A Way to Live and a Way to Die

“Leave something sweet and something in the mouth of the world.”
I lost my dear friend Emily Levine (October 23, 1944–February 3, 2019) just like Measurementwhen he took the first line of consent, he was released. This book could not exist without him, and it never will Atmosphere in Verse – several years before, Emily had opened the door to the world of poetry for me in an event of humorous depth that symbolizes her unique and irreplaceable spirit, which I recounted with great love and little embarrassment for about fifty minutes from the beginning. Atmosphere in Verse.
After her final diagnosis in 2016, I started taking Emily occasionally naturally. We called them poetry retreats – weekends of uplifting, moving conversations, creative cooking (one example included a thallus of kelp collected from low water, which we had used as a dog leash before eating it), and reading sweet poems, which we recorded on the phone as gentle reminders from these precious hours, not fully realizing the bitterness at the time.
This poem, first published in The Sun in 2010, it is the last poem Emily reads in the last poetry book three weeks before she returns her star to the universe.
VACANT TENANTS
by Anna Belle KaufmanWhen my mother died,
one of her honey cakes was left in the fridge.

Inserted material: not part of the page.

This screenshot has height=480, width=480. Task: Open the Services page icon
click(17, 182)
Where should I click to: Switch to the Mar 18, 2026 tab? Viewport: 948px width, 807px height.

I couldn't bear to see it disappear,
so it waited, it was forgiven,
in its ice cave behind metal trays
another two years.On my forty-first birthday
I took it out,
rectangle resurrection,
he lifted the weight from my palm.Before it melts,
I saw, with a sharpened knife,
very small pieces –
The Jewish Eucharist.Amber squares
and their light windows are walnuts
tasting – even fried – of the freezer,
frost,
the suspended pleasure is delivered
from the deli in the basement.I wished to remember life, not death –
the motionless body of her pink nightgown on the bed,
how I slept on a shallow bed of scattered sheets
after removing it,
inhaling her scent one last time.I close my eyes, and I hear a piece of bread
holy cake on my tongue again
try to taste the mother, to separate
the message he baked in these loaves
when he is too sick to eat them;I love you.
It will end.
Leave something sweet
and context
at the mouth of the earth.
Taste the extra sweetness of Emily's voice with her poignant reading of “You Can't Have It All” – a book of poetry by Barbara Ras – and enjoy her extraordinary TED talk about learning to die.